Conductive polymers (CPs) have potential for commercial energy storage applications because of their high electrochemical activity and low cost. However, one of the obstacles in developing CPs based supercapacitors is to overcome the capacitance degradation during the charge-discharge process, along with the poor rate performance. In this work, a unique bowl-shaped graphene/polypyrrole (PPy) nanostructure is uniformly grown on a graphite substrate by two facile electrochemical steps. The graphene is uniformly coated by PPy layers, while the thickness of the PPy layer depends on deposition time. The unique structural design for the PPy layer exhibits a significant influence on its electrochemical properties, and competitive performance is achieved by the GP-1200 based supercapacitor devices. It exhibits a maximum energy density of 5.18 mWh·cm⁻³ and a maximum power density of 250.5 mW cm⁻³, which are both comparable to values obtained from other solid-state supercapacitor devices.

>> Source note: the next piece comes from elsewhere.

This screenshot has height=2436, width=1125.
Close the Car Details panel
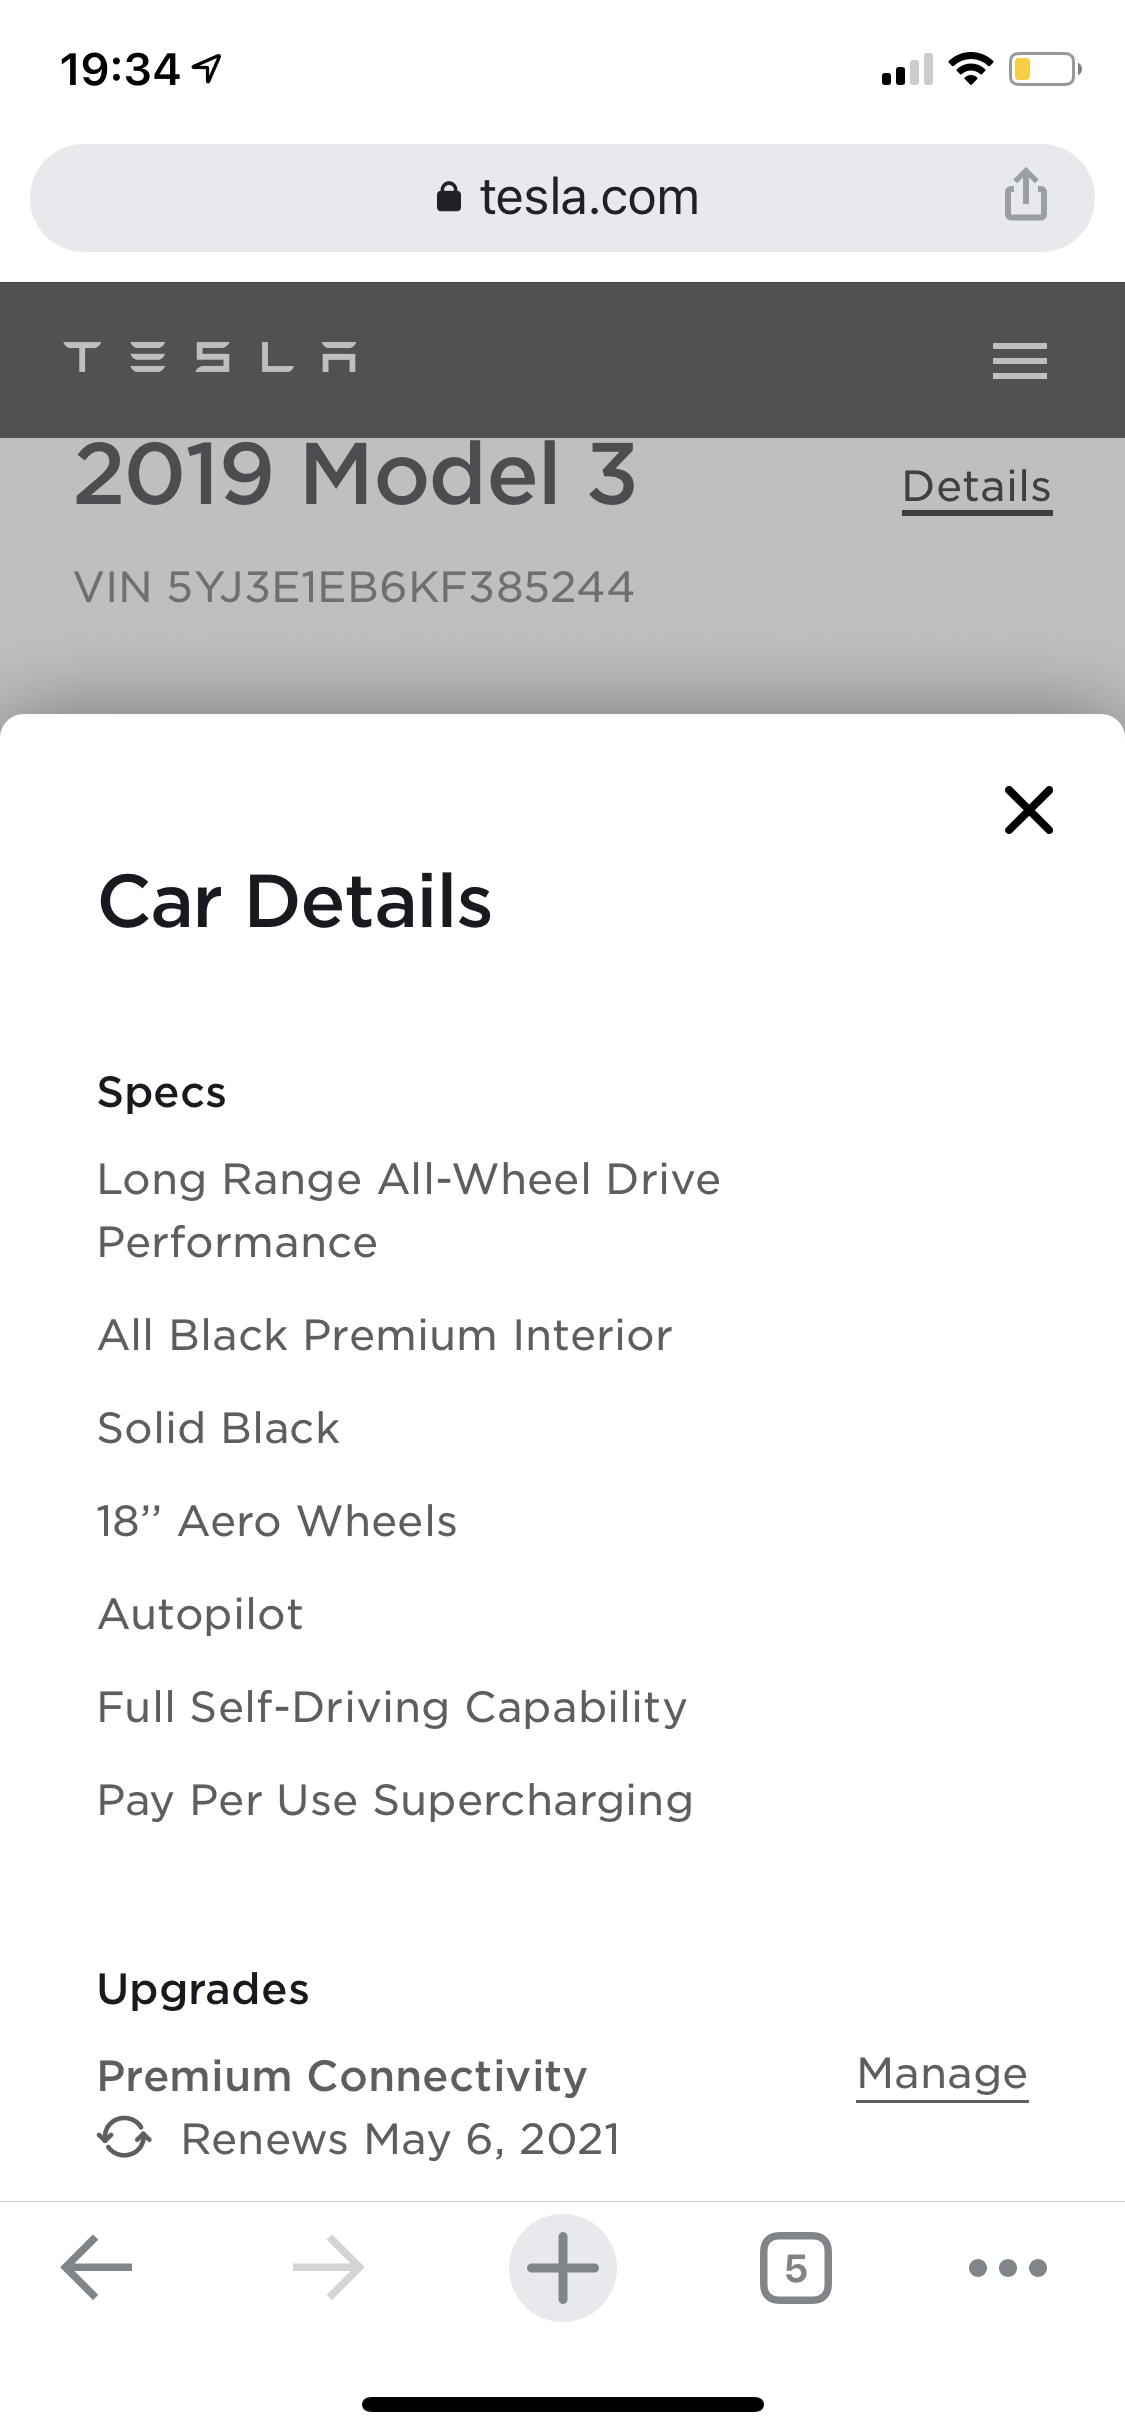pos(1028,810)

导电聚合物（CPs）具有高电化学活性和低成本，因此在商业储能应用中具有潜力。然而，开发基于CP的超级电容器的障碍之一是克服充放电过程中的电容退化以及较差的速率性能。在这项工作中，独特的碗形石墨烯/聚吡咯（PPy）纳米结构通过两个简便的电化学步骤在石墨基底上均匀生长。石墨烯被PPy层均匀地覆盖，而PPy层的厚度取决于沉积时间。PPy层的独特结构设计对其电化学性能具有重要影响，而基于GP-1200的超级电容器器件可实现竞争性能。最大能量密度为5.18 mWh·cm^-3和最大功率密度为250.5 mW cm ^-3，两者均与从其他固态超级电容器器件获得的值相当。